Diane L. Louik, 54, president of Urban Essence Designs Inc., an interior design firm, was also a designer of museum-quality jewelry.
Mrs. Louik in 1993 organized a petition drive in Glencoe to urge the village not to kill deer there.
A resident of Glencoe, she died Tuesday in Northwestern Memorial Hospital.
The clients of her design firm included commercial and residential customers in Chicago and on the North Shore. Her jewelry has been on display in the Carnegie Museum in Pittsburgh and at the Volcano Museum in Hawaii.
A graduate of the Harrington Institute of Interior Design, she attended Lake View High School and Wright Junior College.
Mrs. Louik organized an animal rights group called Friends of the Glencoe Deer in an effort to stop village officials from using lethal means to eliminate what they perceived as a surplus of deer there.
In a 1993 Tribune interview, she argued that an increase in the number of deer in the areas was a myth and that the village was sending the wrong message to its children by killing the animals rather than finding other means to resolve the problems created by any deer.

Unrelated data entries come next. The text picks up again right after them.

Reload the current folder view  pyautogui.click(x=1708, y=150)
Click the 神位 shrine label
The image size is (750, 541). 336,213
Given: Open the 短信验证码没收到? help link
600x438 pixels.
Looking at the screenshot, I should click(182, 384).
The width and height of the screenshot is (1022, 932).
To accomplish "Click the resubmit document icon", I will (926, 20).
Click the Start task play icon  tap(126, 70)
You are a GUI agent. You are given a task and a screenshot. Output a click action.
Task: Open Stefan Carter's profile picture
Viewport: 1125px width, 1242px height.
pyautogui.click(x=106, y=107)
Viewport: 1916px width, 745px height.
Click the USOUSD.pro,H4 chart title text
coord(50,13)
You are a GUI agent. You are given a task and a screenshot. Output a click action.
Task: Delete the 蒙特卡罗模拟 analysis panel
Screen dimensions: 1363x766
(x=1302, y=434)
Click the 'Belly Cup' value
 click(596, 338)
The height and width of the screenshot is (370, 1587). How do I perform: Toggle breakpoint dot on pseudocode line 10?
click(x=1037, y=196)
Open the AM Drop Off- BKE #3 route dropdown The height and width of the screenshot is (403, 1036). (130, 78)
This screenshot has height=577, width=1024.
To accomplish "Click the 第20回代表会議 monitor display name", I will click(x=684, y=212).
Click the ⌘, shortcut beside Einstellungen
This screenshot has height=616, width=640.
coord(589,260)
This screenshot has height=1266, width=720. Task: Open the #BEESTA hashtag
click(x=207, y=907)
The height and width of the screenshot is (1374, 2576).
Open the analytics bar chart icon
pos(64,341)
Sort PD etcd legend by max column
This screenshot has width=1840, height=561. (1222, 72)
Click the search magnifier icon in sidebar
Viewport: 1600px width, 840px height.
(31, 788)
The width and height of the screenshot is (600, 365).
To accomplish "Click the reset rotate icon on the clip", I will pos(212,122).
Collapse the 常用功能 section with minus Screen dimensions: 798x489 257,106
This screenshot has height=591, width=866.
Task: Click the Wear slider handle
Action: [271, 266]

She asked, “In a society where . . . we are trying to curb the insanity of killing and child abuse, why would a well-informed community like Glencoe promote violence and an intolerance of other creatures?”
Her husband, Myron, is her only immediate survivor.
Visitation will be from 9 to 10 a.m. Friday in Weinstein Family Services, 111 Skokie Blvd., Wilmette.
Services will follow there at 10 a.m.